Using the material below, repeat exactly the lines from the one with "The height and" through the one with "Viewport: 650px width, 488px", ends included, without any images.

=== Material provided ===
________________________
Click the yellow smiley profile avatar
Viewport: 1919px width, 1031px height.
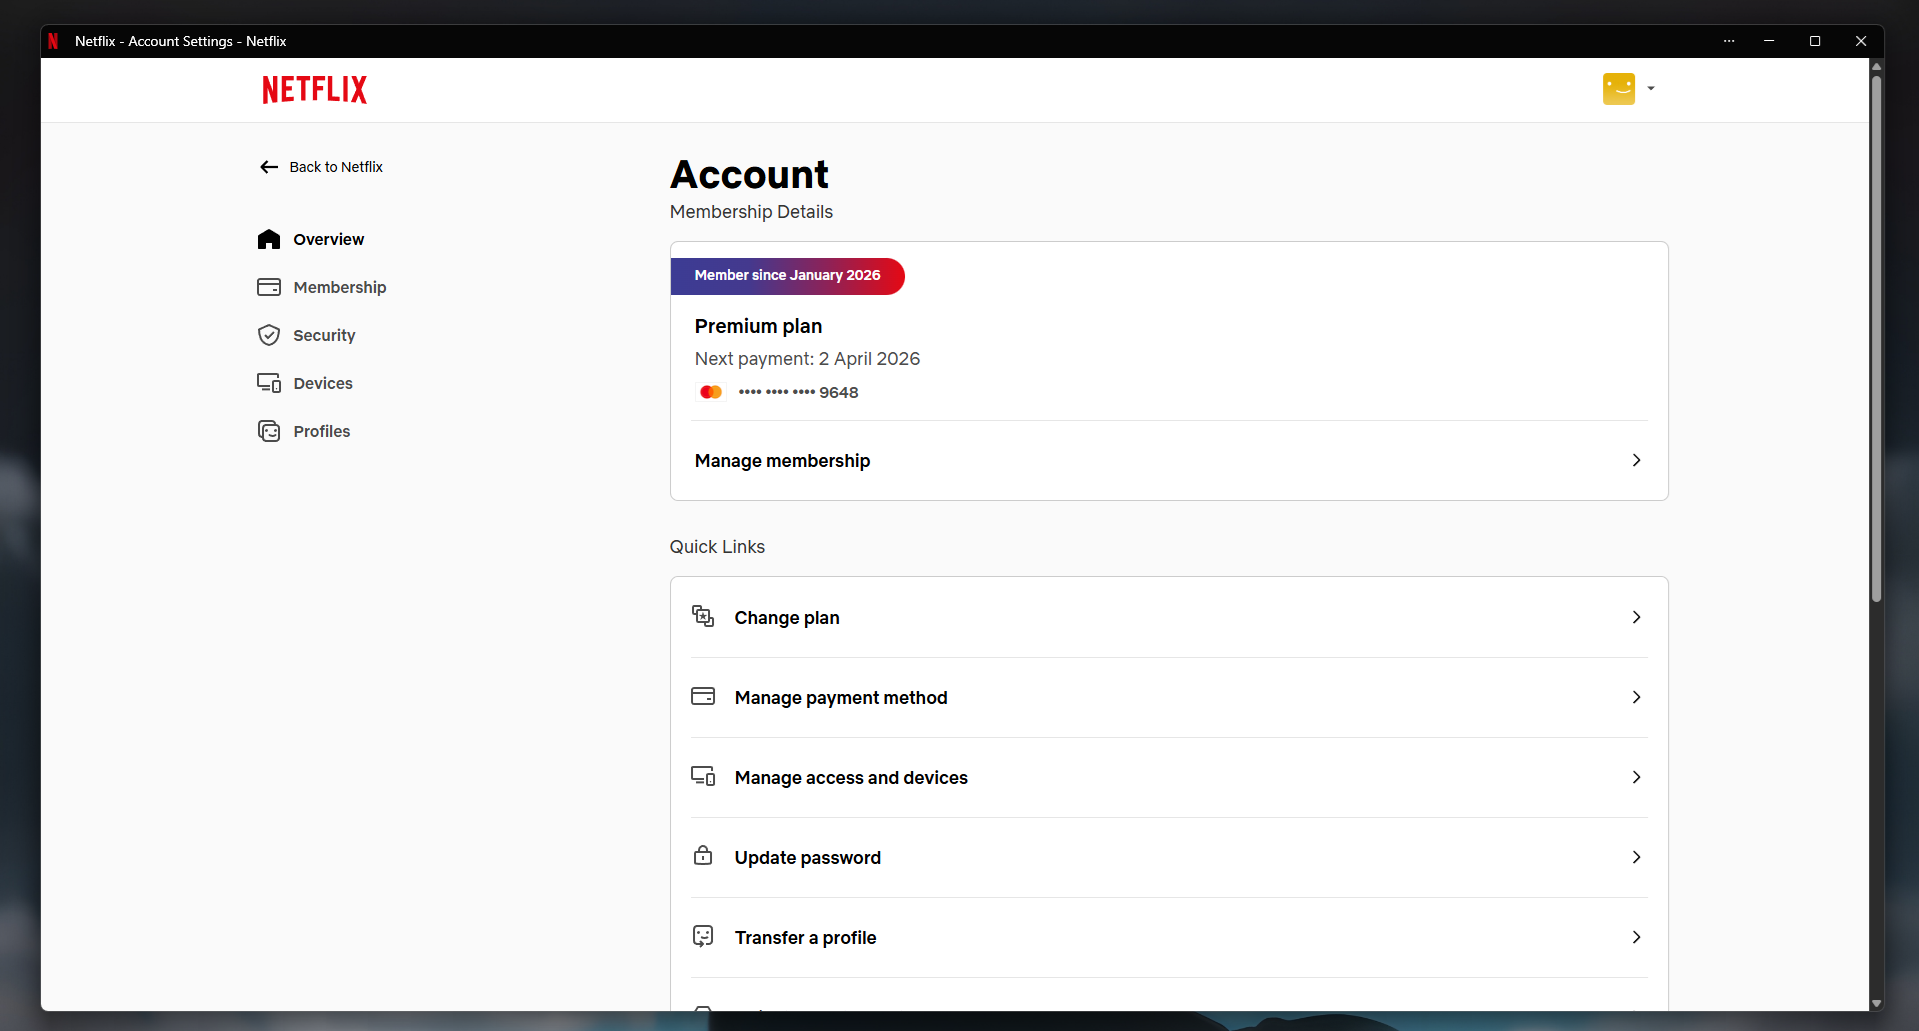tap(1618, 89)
________________________
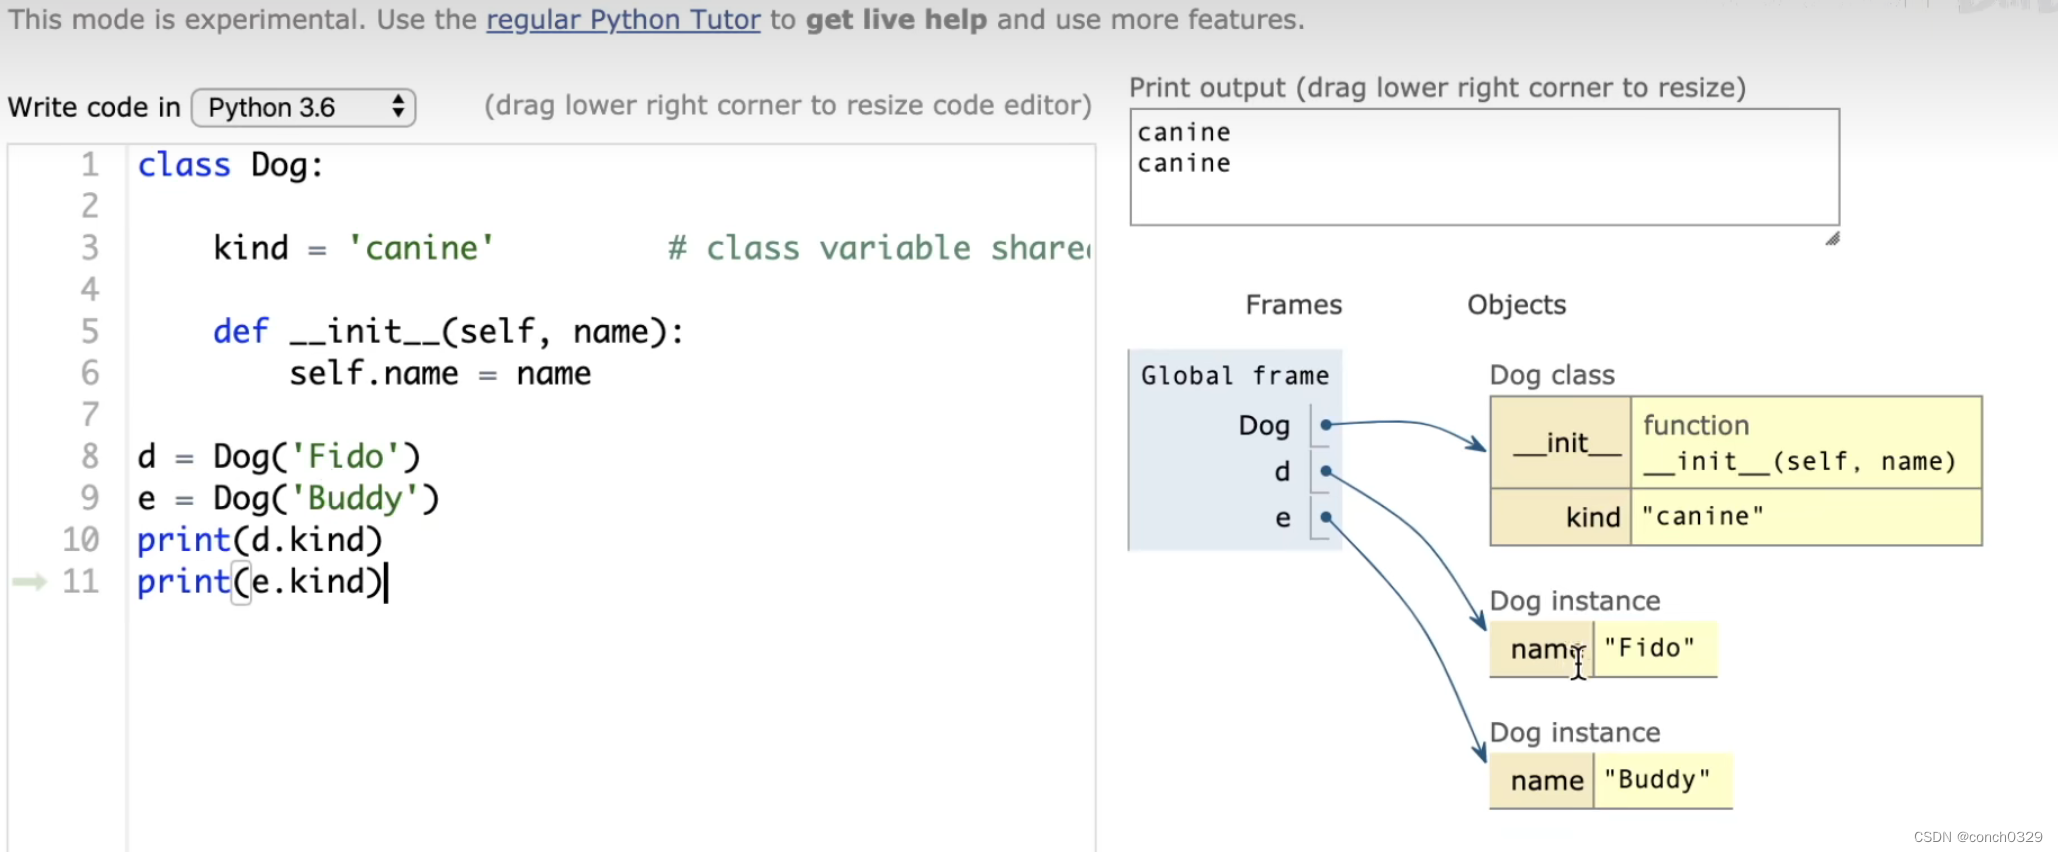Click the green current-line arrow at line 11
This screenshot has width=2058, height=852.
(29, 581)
________________________
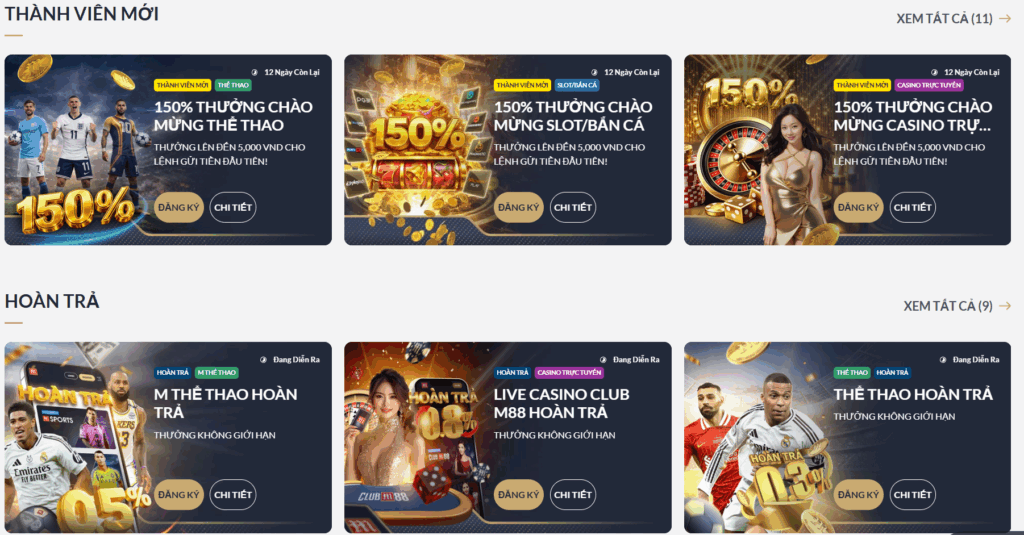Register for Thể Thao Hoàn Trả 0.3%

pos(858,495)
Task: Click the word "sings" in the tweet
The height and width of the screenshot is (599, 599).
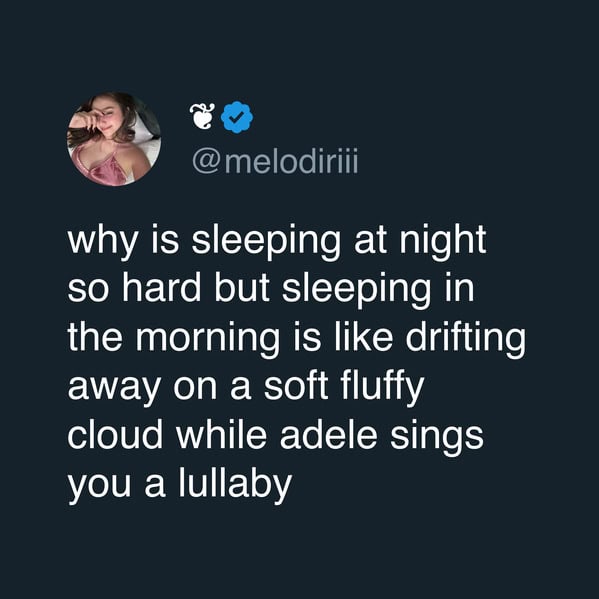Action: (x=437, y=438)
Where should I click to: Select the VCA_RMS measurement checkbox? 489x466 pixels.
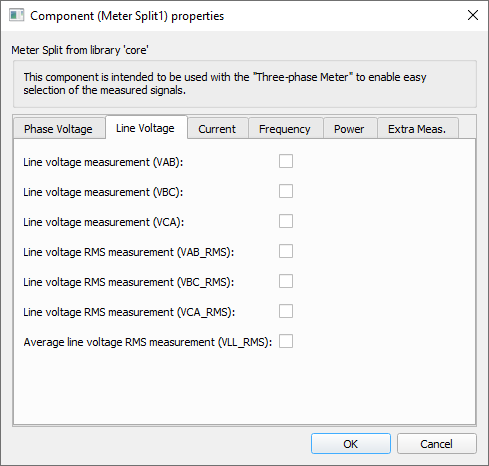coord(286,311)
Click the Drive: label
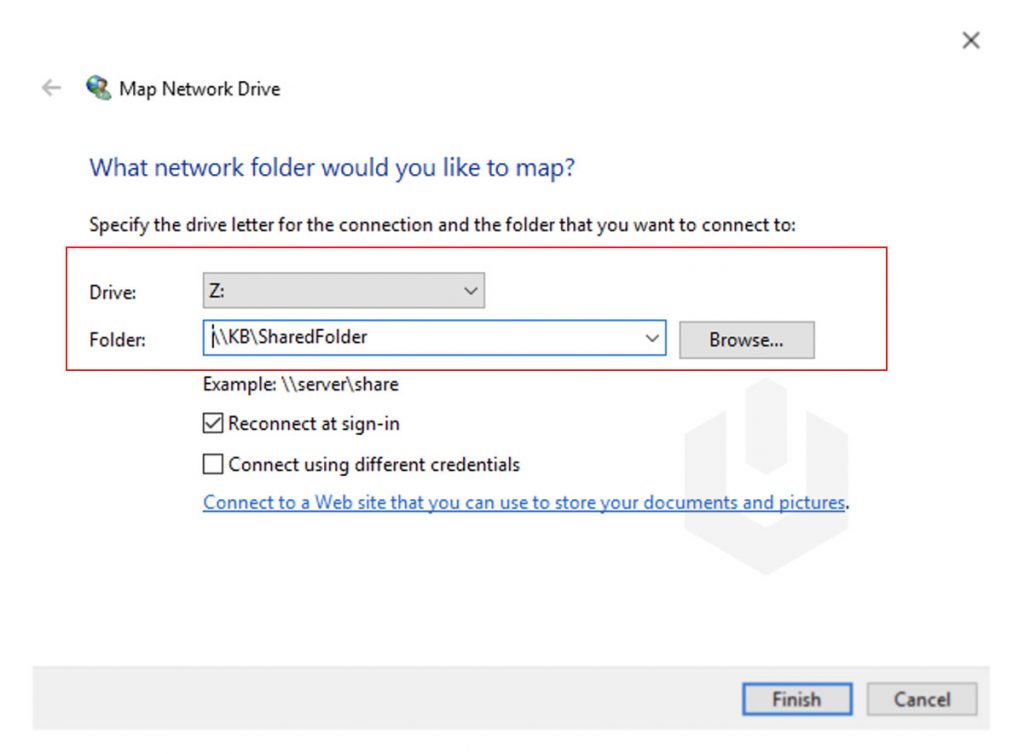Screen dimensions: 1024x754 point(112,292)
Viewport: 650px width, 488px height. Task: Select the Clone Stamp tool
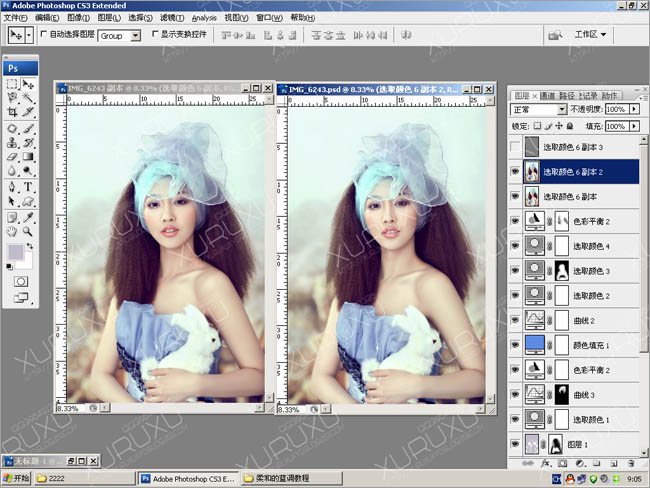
________________________
=== Output for this exercise ===
The height and width of the screenshot is (599, 599).
Action: (x=437, y=438)
Where should I click to: Select the VCA_RMS measurement checkbox? 489x466 pixels.
coord(286,311)
Click the Drive: label
Screen dimensions: 1024x754 point(112,292)
Viewport: 650px width, 488px height. Task: Select the Clone Stamp tool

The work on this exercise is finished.